Com 30 minutos de atraso, 4 chopes e uma porção pela metade, eis que aparece o dito cujo.

Boa pinta, cabelo com gel, corpo atlético. Muito diferente do rapaz franzino e medroso que eu tinha visto pela última vez há 10 anos atrás.

- Grande Jéssiclelton!!!

- Pô cara... Jésse... Dr. Jésse (olhando para o lado para ver se ninguém havia escutado o seu nome)

- Opa, desculpa aí, Dr... que saudades cara!!

- Pois é... 10 anos... como a vida passa.

- Passa mesmo... E aí, já casou? (na verdade eu queria saber se o cara tinha comido alguém, fui sutil).

- Casar? Não cara, sou muito novo...

- Novo?

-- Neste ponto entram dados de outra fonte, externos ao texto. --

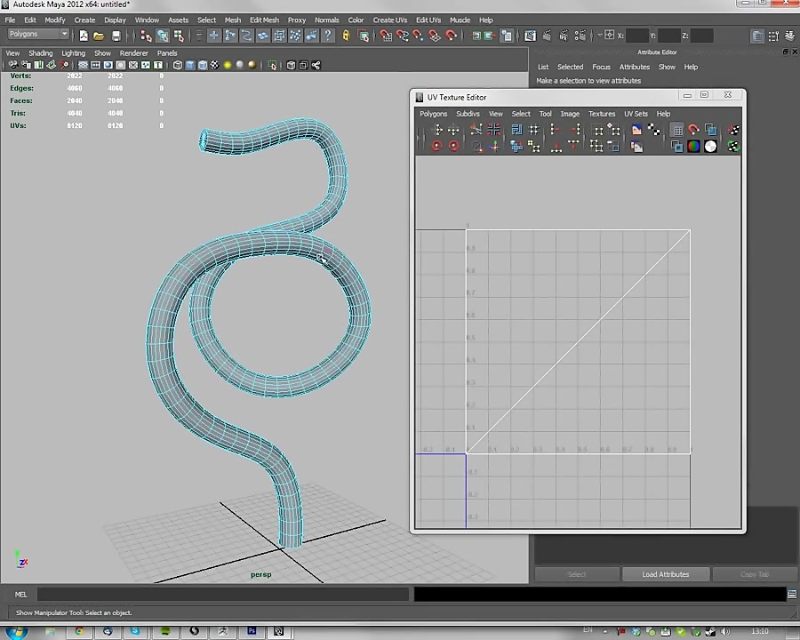Launch Chrome from the Windows taskbar
Viewport: 800px width, 640px height.
79,632
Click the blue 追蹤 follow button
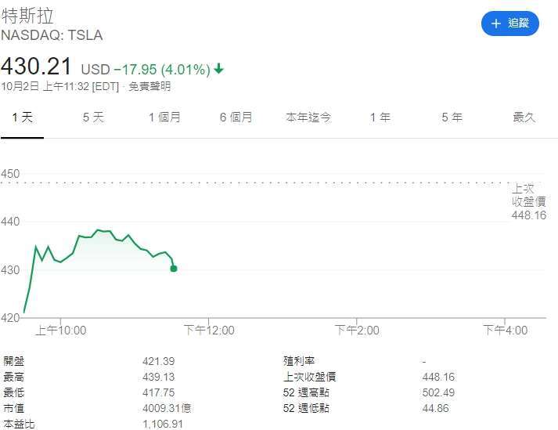The image size is (558, 430). tap(510, 23)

Ô meu, você já tem 28... daqui a pouco só com viagra.

- Deixa de maluquice, desencana...

- Mas conta... nem uma transinha? (decidi perder a sutileza).

- Bom, eu sei que é falta de ética, mas eu não resisti. Estou transando com uma paciente...

- Que se dane a falta de ética! Que bom saber que você perdeu aquele trauma. Aleluia!! E a mina, gostosa?

- Um tesão!! Como ela todo dia e...

Bip...Bip...Bip...

- Pô, isso lá são horas de tocar o bip... desculpa cara, mas preciso ir urgente ao consultório. Toma aqui o meu cartão, o meu consultório fica aqui pertinho, quando você acabar com essa porção aparece lá.

E lá se foi o meu amigo, de Frank, o tímido, para Dr Jésse, o comedor de pacientes. Esse é o cara, eu sabia que amigo meu era assim mesmo, no fim vira tudo comedor.

Deixa eu ver o cartão.... Puta que o pariu!!!

"DR JÉSSE - Médico veterinário"

Duvido que ele tenha beijado alguma paciente!